Though the hidden springsnail is not technically endangered, it’s uncommon enough that Berry plans to count it among other rare species found in Bernheim—such as the endangered bluff vertigo snail (also found by Schroeder) and the endangered Indiana bat—to make the argument that the forest is unique and worthy of further protections. The area is, Berry argues, part of the fabric and identity of the state. It was founded 90 years ago, when German immigrant and local distiller Isaac W. Bernheim purchased land that had been decimated by the iron ore industry. Following a plan created by the firm of famed park designer Frederick Law Olmsted, the forest was rehabilitated to realize Bernheim’s vision as a gift to the people of the state. That Bernheim has its roots in the distilling industry is fitting. “Kentucky is known really for the bourbon industry and traditionally the bourbon industry used these clean springs for production of their product,” Berry says. “So we want to protect the springs like the one at Cedar Creek.”

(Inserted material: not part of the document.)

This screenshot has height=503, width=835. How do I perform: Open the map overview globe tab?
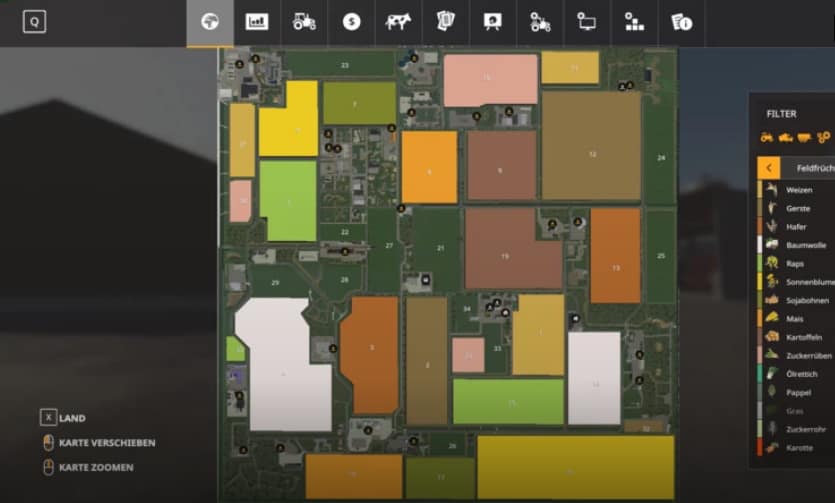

But it will be an uphill battle. The utility company Louisville Gas & Electric (LG&E) is forging ahead plans for a 12-mile natural gas pipeline that would run three-quarters of a mile through Bernheim’s forest. It would slice through streams, wetlands, and the coldwater springs and potentially contaminate the aquifer that supplies the springs. To date, LG&E has secured 85 percent of the easements required for the pipeline, though several landowners refuse to sell, including Bernheim forest.
Because of the terms of its purchase, Bernheim is legally prohibited from transferring its land for any purpose other than conservation. But LG&E, seemingly unbothered by this , plans to sue all reluctant landowners in the way of the pipeline. But LG&E still needs approval from government agencies, such as the U.S. Army Corps of Engineers, according to local radio station WFPL. The Corps will conduct an environmental study to ascertain if the pipeline’s proposed pathway would threaten any rare, threatened, or federally endangered species in Bernheim. And that is where the hidden springsnail might come in.

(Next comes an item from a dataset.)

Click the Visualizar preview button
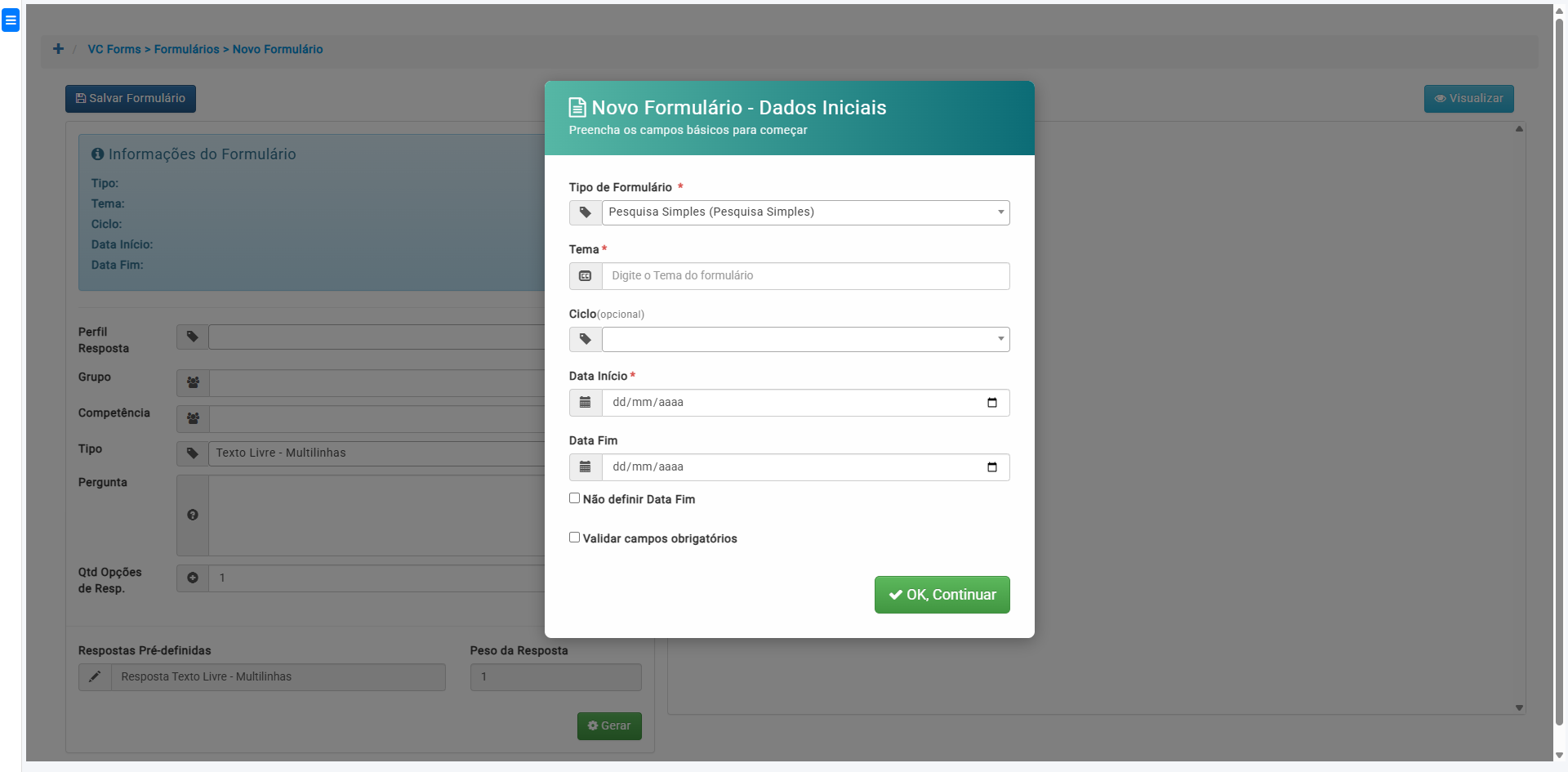coord(1468,99)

But Berry doesn’t have high hopes for this survey. Instead, he’s asking for a full environmental and cultural study to give everyone a clearer picture of just how much is at stake. “They’re at least a year out from trying to roll bulldozers out and knocking down trees, but Bernheim’s not going to roll over on this,” he says. “This land is too much of a treasure.”

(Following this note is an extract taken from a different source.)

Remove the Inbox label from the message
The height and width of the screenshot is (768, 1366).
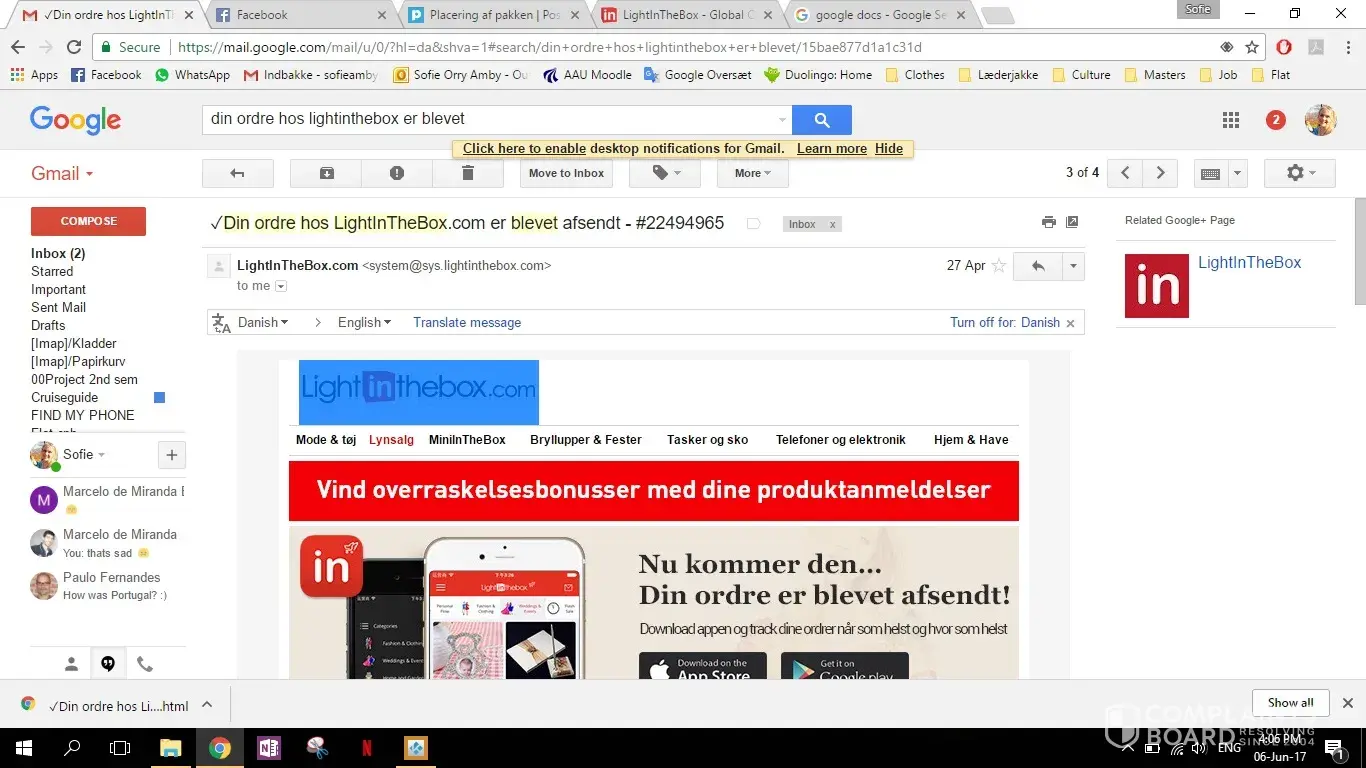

Meanwhile, the indefatigable Schroeder continues to sift through big bags of dirt and debris for Kentucky’s most mysterious little snails. She hopes to find more living specimens of F. cryptica to aid Dillon’s research on the evolution of cave animals, and to advocate for Bernheim’s future as a nature reserve riddled with tiny springs and tiny snails. “The night before our successful expedition, in late May, I said to my husband, ‘Tomorrow, we’re going to change the world,’” Schroeder says. “And maybe, in just a tiny little way, we did.”